==== Records for this task
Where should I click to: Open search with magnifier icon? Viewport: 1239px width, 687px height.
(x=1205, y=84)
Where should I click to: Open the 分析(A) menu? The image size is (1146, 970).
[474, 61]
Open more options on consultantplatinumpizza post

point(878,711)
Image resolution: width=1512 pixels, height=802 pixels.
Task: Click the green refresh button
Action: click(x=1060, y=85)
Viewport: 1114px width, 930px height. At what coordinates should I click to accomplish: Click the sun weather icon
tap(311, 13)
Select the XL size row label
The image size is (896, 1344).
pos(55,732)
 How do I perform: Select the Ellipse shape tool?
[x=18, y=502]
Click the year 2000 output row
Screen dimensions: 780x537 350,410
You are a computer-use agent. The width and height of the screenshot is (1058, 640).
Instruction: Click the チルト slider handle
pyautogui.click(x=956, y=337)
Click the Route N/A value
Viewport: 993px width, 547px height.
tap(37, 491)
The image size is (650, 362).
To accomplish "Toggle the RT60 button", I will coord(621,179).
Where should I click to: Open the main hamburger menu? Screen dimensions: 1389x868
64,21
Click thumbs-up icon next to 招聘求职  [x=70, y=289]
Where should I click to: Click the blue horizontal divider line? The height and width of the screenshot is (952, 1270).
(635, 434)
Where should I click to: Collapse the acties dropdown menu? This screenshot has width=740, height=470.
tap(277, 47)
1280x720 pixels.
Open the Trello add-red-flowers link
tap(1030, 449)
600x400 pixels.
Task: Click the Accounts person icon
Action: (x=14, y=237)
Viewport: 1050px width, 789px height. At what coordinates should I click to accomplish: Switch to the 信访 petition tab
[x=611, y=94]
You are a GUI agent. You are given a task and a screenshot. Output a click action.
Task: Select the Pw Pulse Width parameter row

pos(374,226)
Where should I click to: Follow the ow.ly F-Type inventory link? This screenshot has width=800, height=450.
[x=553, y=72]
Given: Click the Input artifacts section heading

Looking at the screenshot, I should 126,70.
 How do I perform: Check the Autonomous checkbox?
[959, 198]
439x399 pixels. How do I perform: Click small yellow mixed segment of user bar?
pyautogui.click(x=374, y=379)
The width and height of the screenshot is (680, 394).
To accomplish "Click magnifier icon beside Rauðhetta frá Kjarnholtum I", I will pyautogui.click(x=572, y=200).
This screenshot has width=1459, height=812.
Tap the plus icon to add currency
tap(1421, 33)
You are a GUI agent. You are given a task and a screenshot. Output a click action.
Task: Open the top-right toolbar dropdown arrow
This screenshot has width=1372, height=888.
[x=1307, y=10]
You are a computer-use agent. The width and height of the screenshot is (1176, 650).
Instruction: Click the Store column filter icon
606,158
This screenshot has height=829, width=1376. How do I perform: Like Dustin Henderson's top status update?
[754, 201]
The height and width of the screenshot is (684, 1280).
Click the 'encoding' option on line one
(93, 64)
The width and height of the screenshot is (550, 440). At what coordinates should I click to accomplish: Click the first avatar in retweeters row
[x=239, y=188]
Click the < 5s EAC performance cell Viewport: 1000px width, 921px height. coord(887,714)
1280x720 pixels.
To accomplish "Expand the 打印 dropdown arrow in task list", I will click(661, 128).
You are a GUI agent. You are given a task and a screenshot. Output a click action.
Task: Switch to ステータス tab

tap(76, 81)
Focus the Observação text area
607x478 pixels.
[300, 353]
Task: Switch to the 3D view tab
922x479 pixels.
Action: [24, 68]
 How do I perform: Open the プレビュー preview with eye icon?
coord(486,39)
========
Respond with nothing but the number of lines in the entries that contain the string "computer".

* Written reply: 2